#### SELECTED TEXT
#####
Webster’s Third New International Dictionary 1818 (unabridged ed 1976). “Acquire” generally means

“1: to come into possession, control, or power of disposal of often by some uncertain or unspecified means <had accumulated for her about as much money as she had herself acquired — Arnold Bennett> 2: to come to have as a characteristic, attribute, trait or ability often by sustained effort[.] ’ ’

Id. at 18. (Boldface and italics in original.) Certainly, appreciation is wealth, or at least an element of wealth, that can be controlled or disposed of. And, just as clearly, appreciation that takes place during marriage is “acquired” during marriage; a person “gains,” “attains” or “come[s] into * * * control, or power of disposal” over the increased value of an appreciated asset as that asset appreciates. If that appreciation takes place during the marriage, it is acquired during the marriage.

We are mindful that dictionary definitions do not necessarily reflect the legislature’s intentions. See Brian v. Oregon Government Ethics Commission, 320 Or 676, 684-89, 891 P2d 649 (1995); State v. Holloway, 138 Or App 260, 265, 908 P2d 324 (1995). Accordingly, we examine whether the statutory context in which the words are used demonstrates that the legislature intended the terms “property” and “acquired” to be given what we understand to be their ordinary meanings.

ORS 107.105(l)(f) states that a “retirement plan or pension or an interest therein shall be considered as property.” Retirement plans and pensions increase in value, or appreciate, throughout their existence, and the “value” of such an increase is “property” within the meaning of ORS 107.105(l)(f), regardless of when the plan originally vested. Richardson and Richardson, 307 Or 370, 377, 769 P2d 179 (1989). To the extent that the increase in value accrues during marriage, it is “acquired” during marriage. As such, it is subject to the presumption of equal contribution. Id.
#####
#### AVAILABLE DATA
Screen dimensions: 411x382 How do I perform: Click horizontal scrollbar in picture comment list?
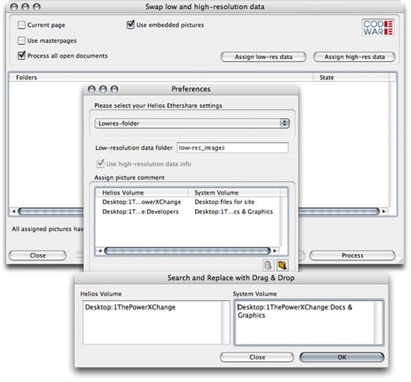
#####
#### WORK TO BE COMPLETED
Summarize the passage on appreciation acquired during marriage in two sentences.

#### COMPLETE OUTPUT
Citing a dictionary definition of "acquire," the passage reasons that appreciation is wealth that can be controlled or disposed of, so appreciation that takes place during marriage is acquired during marriage. Because dictionary definitions do not necessarily reflect legislative intent, it examines the statutory context and concludes that the increase in value of a retirement plan or pension that accrues during marriage is property acquired during marriage and is subject to the presumption of equal contribution.